Envelope and phase distribution of a resonance transmission through a complex environment

TL;DR

This paper derives exact statistical distributions for the transmission amplitude's envelope and phase in a complex environment modeled by chaotic states, accounting for absorption and coupling effects.

Contribution

It provides the first exact joint distribution of transmission intensity and phase for a resonance in a chaotic background, including absorption effects.

Findings

Exact joint distribution of transmission intensity and phase derived.

Distribution reveals correlations even at strong absorption.

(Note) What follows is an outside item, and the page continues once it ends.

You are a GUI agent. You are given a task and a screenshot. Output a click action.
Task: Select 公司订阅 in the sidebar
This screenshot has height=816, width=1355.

Asymptotic expression approximates the distribution across all regimes.

Abstract

A transmission amplitude is considered for quantum or wave transport mediated by a single resonance coupled to the background of many chaotic states. Such a model provides a useful approach to quantify fluctuations in an established signal induced by a complex environment. Applying random matrix theory to the problem, we derive an exact result for the joint distribution of the transmission intensity (envelope) and the transmission phase at arbitrary coupling to the background with finite absorption. The intensity and phase are distributed within a certain region, revealing essential correlations even at strong absorption. In the latter limit, we obtain a simple asymptotic expression that provides a uniformly good approximation of the exact distribution within its whole support, thus going beyond the Rician distribution often used for such purposes. Exact results are also derived for the marginal distribution of the phase, including its limiting forms at weak and strong absorption.